*TASK SET*
1 – Translate this sentence from the passage on the Teachers Appeal Board ruling into Spanish: "The judgement reads: “We accept the appellant’s purpose in using the language he did as an attempt to communicate with the group of students at their level.”"
2 – In the passage on the Teachers Appeal Board ruling, who led the board?
3 – Write the next few sentences of the passage on the Teachers Appeal Board ruling about Eglinton, picking up after its final sentence.

*PASSAGE*
[BEGIN]
The interaction, which occurred on 23 October 2014, ended with Eglinton’s remark: “Goodbye, go and stand under a train.”

However the Teachers Appeal Board, led by Senior Judge Peter McCusker, ruled that Eglinton made the comment after “Student X” was out of earshot, and that the suggestion, by counsel for the Department of Education and Child Development during his cross-examination, that he was inviting the student to commit suicide “is simply wrong and frankly disturbing”.

“Not only was it not said to Student X, it was said in circumstances of extreme distress and the appellant was horrified and remains so that it has been understood in this way,” the board found.

“A feature of [Eglinton’s] behaviour is his level of restraint despite the most offensive behaviour by Student X and her supporters.

“One matter does stand out beyond all else on a close examination of the facts in this case … [and] that is the disgraceful and intolerable behaviour of the students as evidenced by the video of events.”

The judgement reads: “We accept the appellant’s purpose in using the language he did as an attempt to communicate with the group of students at their level.”
[END]
(Pointing records for text and elements)
[BEGIN]
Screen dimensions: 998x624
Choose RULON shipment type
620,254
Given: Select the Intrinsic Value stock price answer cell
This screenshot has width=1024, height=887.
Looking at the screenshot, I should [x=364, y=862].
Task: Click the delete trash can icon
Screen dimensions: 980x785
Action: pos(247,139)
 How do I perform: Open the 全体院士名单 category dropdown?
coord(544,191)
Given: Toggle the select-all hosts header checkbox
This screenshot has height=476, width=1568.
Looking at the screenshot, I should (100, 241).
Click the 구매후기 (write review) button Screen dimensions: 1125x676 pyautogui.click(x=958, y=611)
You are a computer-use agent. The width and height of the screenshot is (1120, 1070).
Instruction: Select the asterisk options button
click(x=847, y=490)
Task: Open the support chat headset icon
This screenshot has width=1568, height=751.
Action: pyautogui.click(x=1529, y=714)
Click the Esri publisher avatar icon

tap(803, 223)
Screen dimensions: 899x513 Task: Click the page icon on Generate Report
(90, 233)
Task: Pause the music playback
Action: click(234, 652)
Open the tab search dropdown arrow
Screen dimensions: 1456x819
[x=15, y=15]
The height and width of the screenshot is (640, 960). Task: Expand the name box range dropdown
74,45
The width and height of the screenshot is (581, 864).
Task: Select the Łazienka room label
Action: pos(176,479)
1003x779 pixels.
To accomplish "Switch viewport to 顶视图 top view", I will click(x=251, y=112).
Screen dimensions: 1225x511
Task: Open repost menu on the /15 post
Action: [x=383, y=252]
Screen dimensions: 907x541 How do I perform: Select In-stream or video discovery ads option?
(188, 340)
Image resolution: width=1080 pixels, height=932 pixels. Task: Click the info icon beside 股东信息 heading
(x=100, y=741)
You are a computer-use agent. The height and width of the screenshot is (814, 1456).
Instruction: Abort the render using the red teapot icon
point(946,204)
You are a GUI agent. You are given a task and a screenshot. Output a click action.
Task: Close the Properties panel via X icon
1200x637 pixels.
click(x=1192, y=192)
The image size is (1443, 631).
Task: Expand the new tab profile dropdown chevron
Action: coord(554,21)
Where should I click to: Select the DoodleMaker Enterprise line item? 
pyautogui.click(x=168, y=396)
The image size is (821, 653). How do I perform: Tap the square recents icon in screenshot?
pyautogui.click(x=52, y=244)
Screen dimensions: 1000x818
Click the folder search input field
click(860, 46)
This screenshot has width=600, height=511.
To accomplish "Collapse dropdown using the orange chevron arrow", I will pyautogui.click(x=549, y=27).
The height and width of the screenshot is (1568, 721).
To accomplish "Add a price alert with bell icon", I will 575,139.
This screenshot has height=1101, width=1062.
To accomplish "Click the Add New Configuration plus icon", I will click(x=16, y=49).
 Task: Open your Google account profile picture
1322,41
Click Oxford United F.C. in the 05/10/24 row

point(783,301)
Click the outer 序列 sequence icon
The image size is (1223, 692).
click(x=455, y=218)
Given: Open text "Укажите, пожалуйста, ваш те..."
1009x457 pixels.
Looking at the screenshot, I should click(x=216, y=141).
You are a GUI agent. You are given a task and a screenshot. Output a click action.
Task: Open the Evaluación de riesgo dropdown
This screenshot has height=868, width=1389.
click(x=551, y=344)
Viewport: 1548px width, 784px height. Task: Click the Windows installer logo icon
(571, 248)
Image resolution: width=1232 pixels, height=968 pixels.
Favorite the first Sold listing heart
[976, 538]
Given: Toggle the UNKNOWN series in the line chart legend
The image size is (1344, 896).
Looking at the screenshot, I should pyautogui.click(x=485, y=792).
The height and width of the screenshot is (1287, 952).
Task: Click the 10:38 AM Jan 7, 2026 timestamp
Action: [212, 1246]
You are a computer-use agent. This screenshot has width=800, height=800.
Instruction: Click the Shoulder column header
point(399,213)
[END]
*ANSWERS FOR THE TASKS*
1 – La sentencia dice: «Aceptamos que el propósito del apelante al emplear el lenguaje que empleó era un intento de comunicarse con el grupo de estudiantes a su nivel.»

2 – Senior Judge Peter McCusker.

3 –
“That language, while inappropriate in other circumstances, given the context of what was happening, was not inappropriate to the extent of misconduct.

“It pales against the language Student X and her friends were using towards the appellant.”

The Education Department’s reasons for terminating Eglinton’s employment – “disgraceful and/or improper conduct” – also related to an interaction the following day, in which it was alleged he pushed a former student. The transcript of a video of that interaction shows Eglinton repeatedly telling “Mr Y” that he was “mad”.

However the board found it was Mr Y who had physically attacked Eglinton without provocation and “it is also nonsense to suggest that the appellant [Eglinton] attacked or pushed Mr Y otherwise than in protection of his own body”.

“There is nothing of the events of this day to justify any adverse finding against the appellant.”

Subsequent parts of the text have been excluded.